What is a Runbook? A runbook incorporates the series of actions and steps you can take to enrich data, contain threats and send notifications automatically as part of your security operations process.
A common runbook includes:
- System configuration
- System processes
- Security and access control
- Configuration management
- Maintenance tasks
- Operational tasks
- Monitoring and alerting
- Failure and recovery process
Runbooks include data from ITIL processes like knowledge management and enhance incident management. Runbook automation through IT management software enables you to set up runbooks and automate their implementation, with humans intervening at specific points.

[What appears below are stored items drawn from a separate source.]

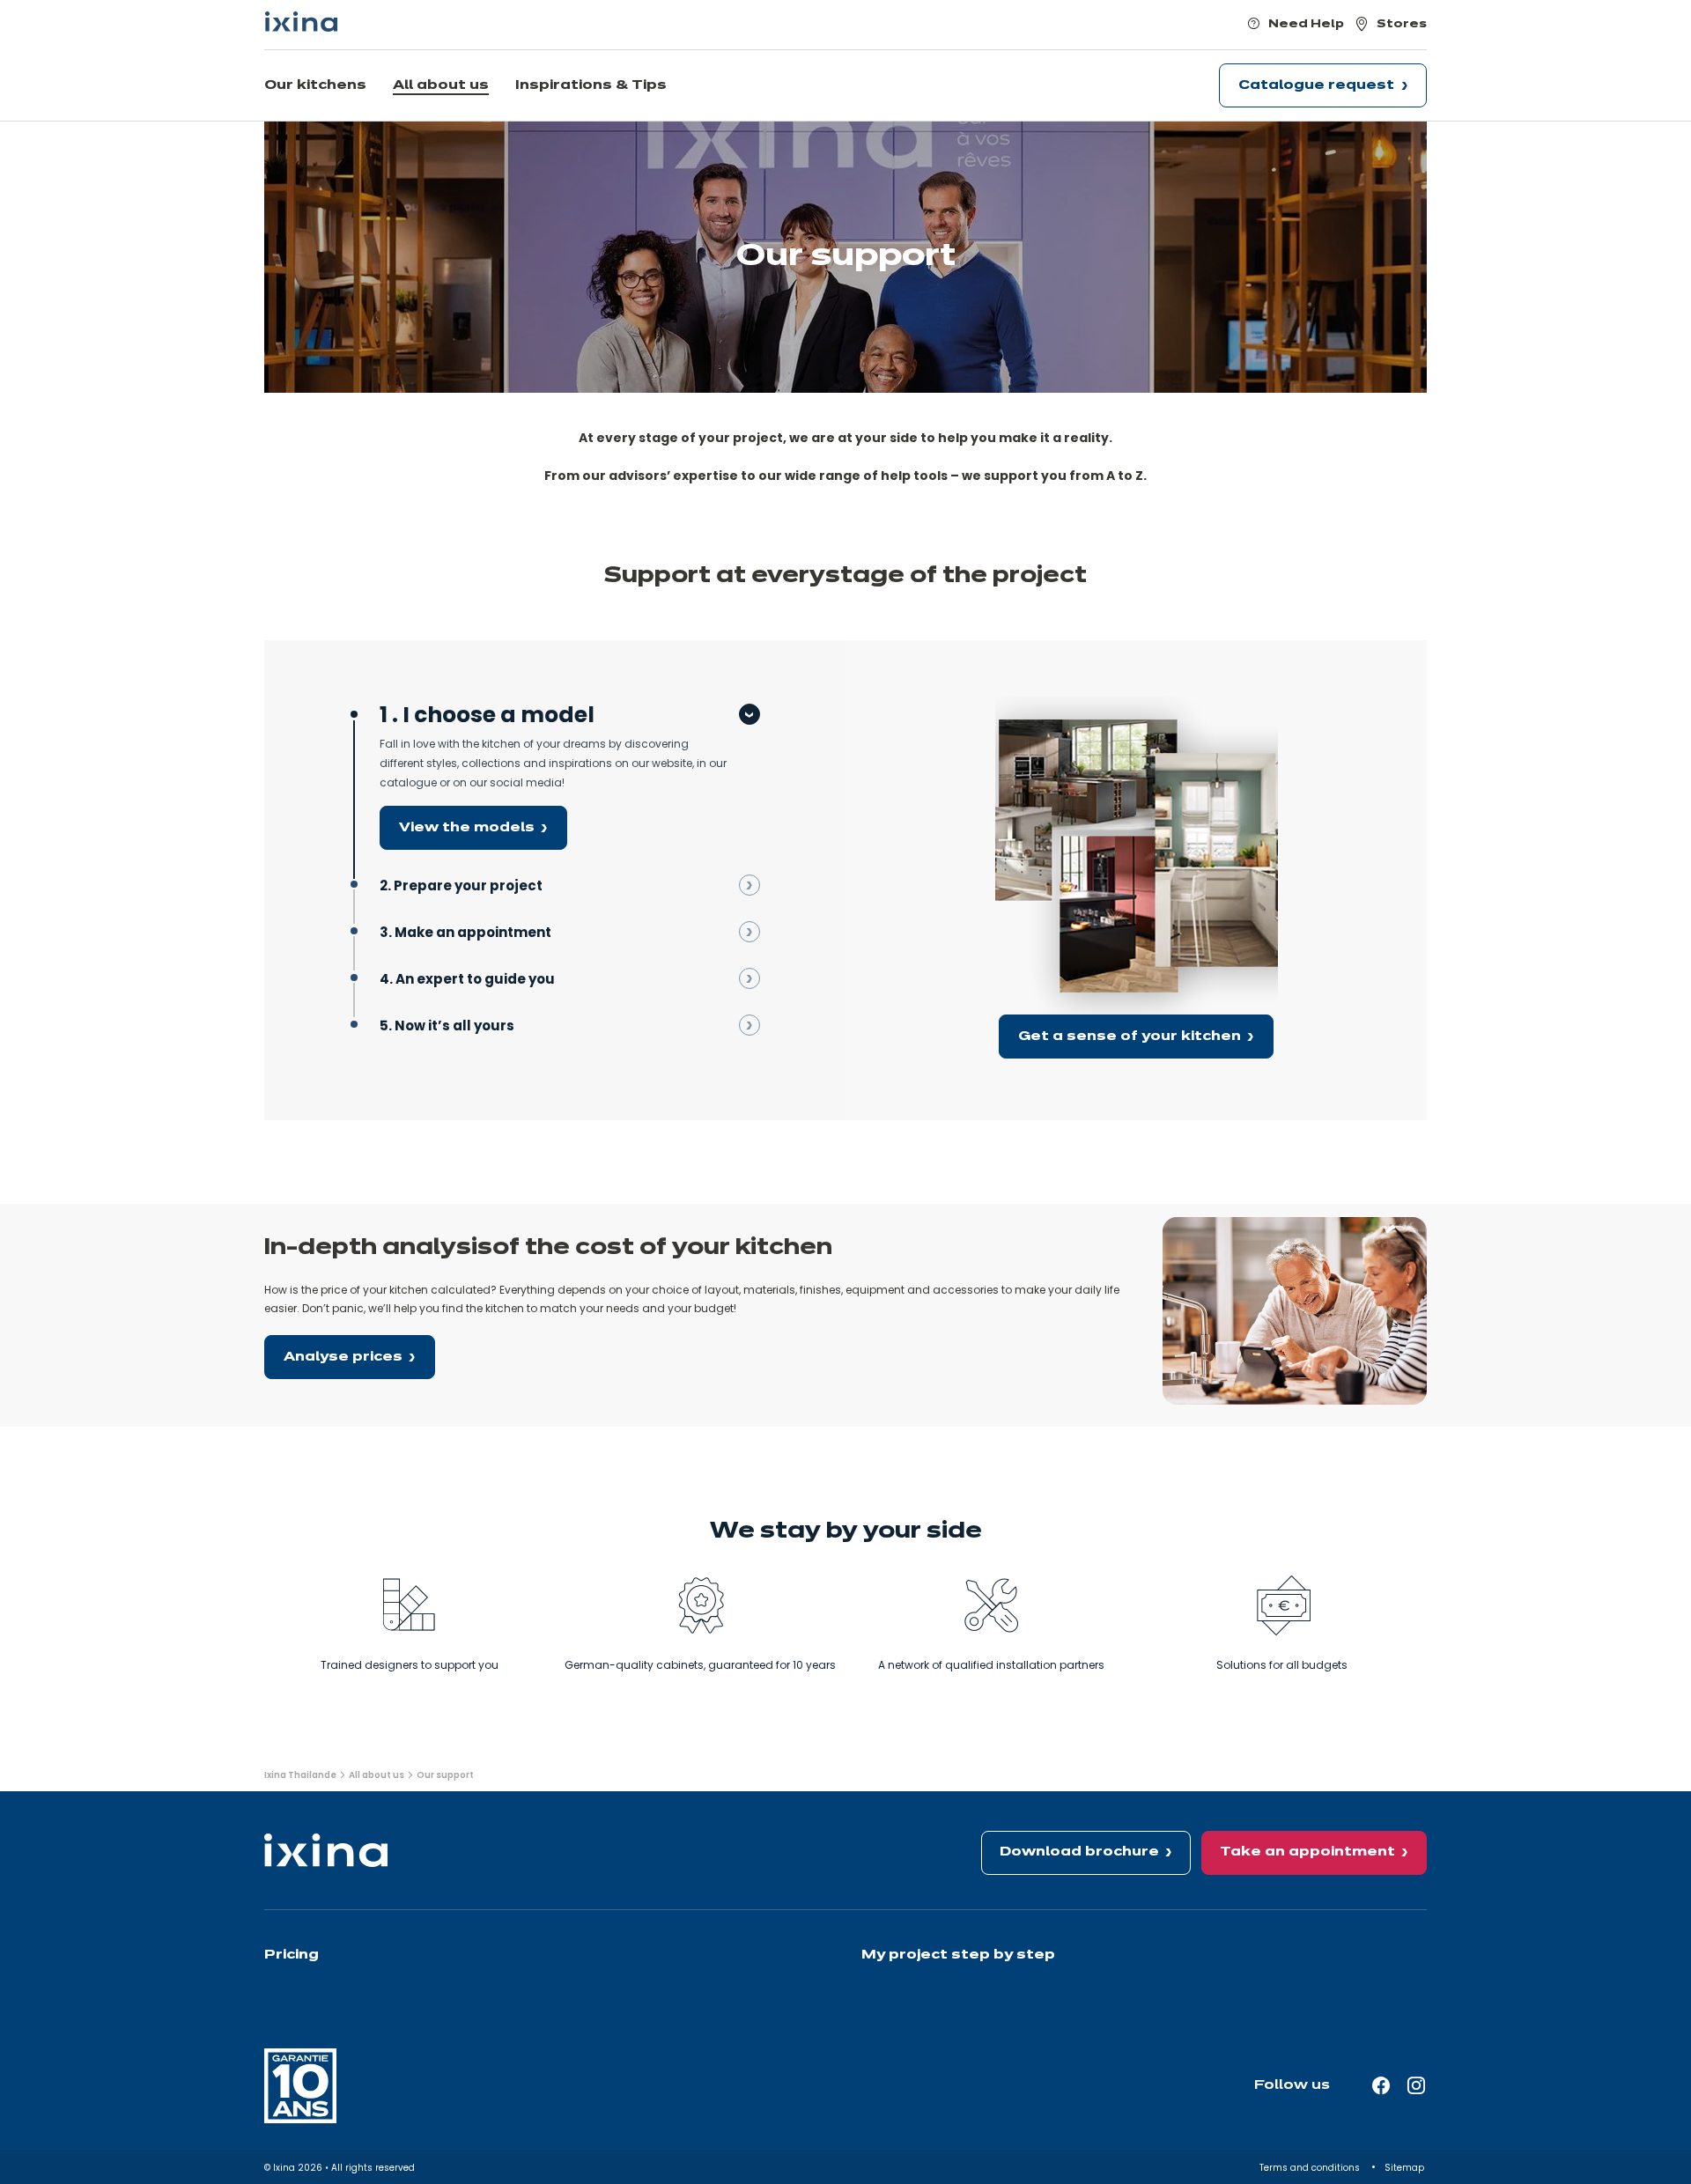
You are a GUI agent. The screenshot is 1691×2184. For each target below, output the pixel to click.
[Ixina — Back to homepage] (301, 21)
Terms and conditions (1310, 2167)
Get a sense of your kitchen (1129, 1036)
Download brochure (1079, 1852)
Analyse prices (343, 1357)
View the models (467, 828)
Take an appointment (1307, 1852)
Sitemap (1406, 2167)
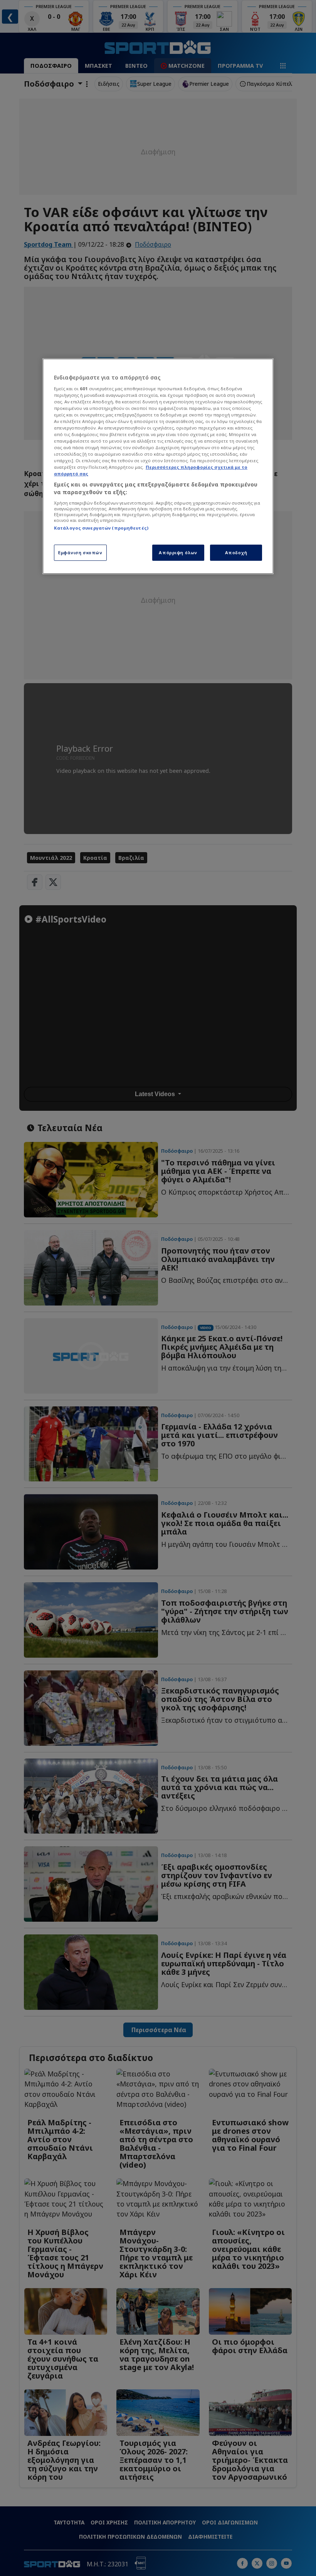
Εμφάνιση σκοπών (80, 552)
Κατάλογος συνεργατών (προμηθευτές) (101, 528)
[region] (158, 466)
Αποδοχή (236, 552)
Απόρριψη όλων (178, 552)
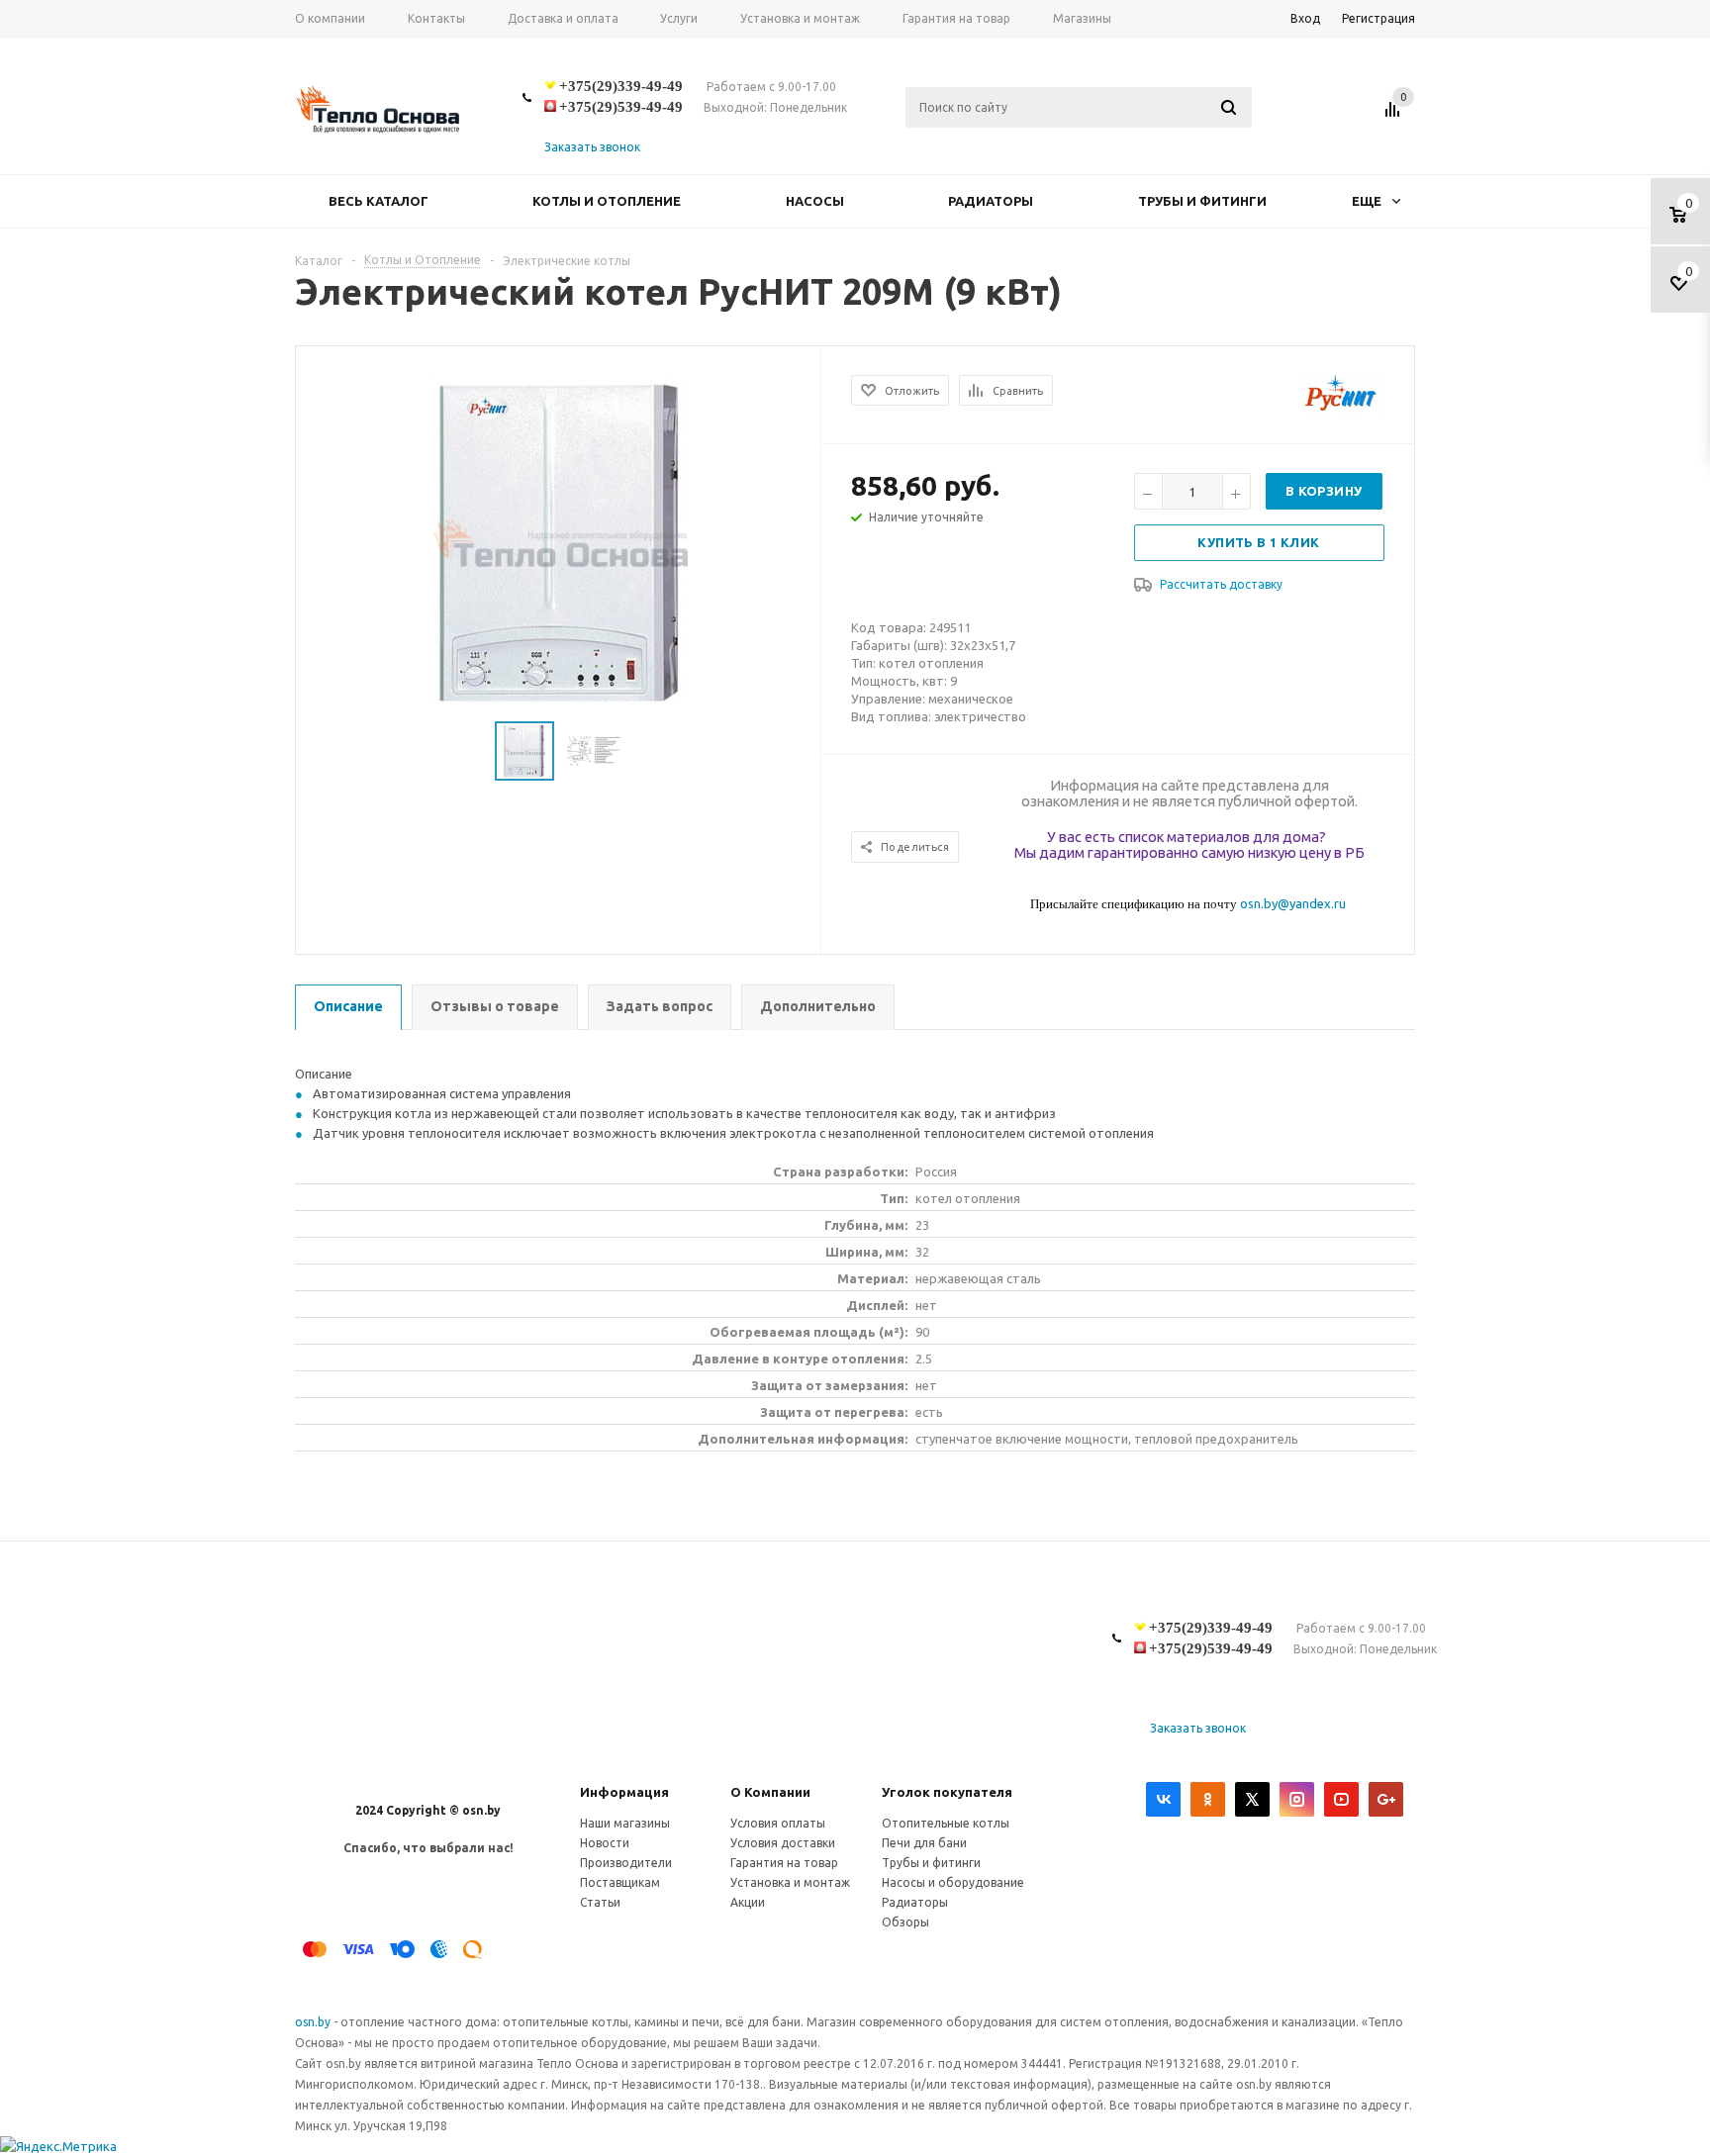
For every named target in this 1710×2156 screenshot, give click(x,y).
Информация (624, 1792)
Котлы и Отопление (606, 201)
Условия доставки (782, 1842)
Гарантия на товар (784, 1862)
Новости (604, 1842)
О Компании (770, 1792)
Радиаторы (990, 201)
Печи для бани (924, 1842)
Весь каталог (378, 201)
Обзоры (905, 1922)
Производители (626, 1862)
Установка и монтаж (790, 1882)
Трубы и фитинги (1202, 201)
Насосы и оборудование (953, 1882)
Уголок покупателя (947, 1792)
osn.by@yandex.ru (1293, 903)
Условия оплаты (777, 1823)
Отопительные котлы (945, 1823)
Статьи (600, 1902)
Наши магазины (625, 1823)
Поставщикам (620, 1882)
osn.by (314, 2021)
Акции (747, 1902)
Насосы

Runbook Automation Tools for Startups
- Rundeck - Open source automation tool for streamlining the automation of DevOps, runbook, and other IT operations tasks
- Confluence - For storing documentation and organization
- ServiceNow/Jira - Ticket tracking for managing the incident
- Slack (or other chat tools) - Real-time collaboration and communication engine
- VictorOps - Incident response and communication solution
Run Game Days
The best time to learn about fire is when you are set on fire. This is true when it comes to managing cyber incidence. Your IT Team needs to practice how to respond to security incidents. Gameday or an incident response simulation is the best way to learn. It can take hours or days depending on the time you invest in it.
A game day could range from asking your employees to click a phishing link to infecting an isolated system to stopping an event where you lose control of all data and systems and then responding to it. In the Military, this is referred to as drills or exercises.
Practicing game days can enable you:
- Align with regulatory requirements and best practices.
- Train your employees on how to respond to incidents.
- Hone problem-solving skills
- Unravel tools you can leverage to investigate, contain, eradicate, as well as recover from incidents.
- Create and maintain IR plans in the forms of playbooks, runbooks, escalation, and others.
You can read further on How to Run Game Day
A comprehensive incident response template safeguards your startup from security and data breaches, and a loss of revenue. The faster you can detect and respond to security incidents, the lower the chance those events will have an impact on your customer trust, important data, reputation, and bottom line.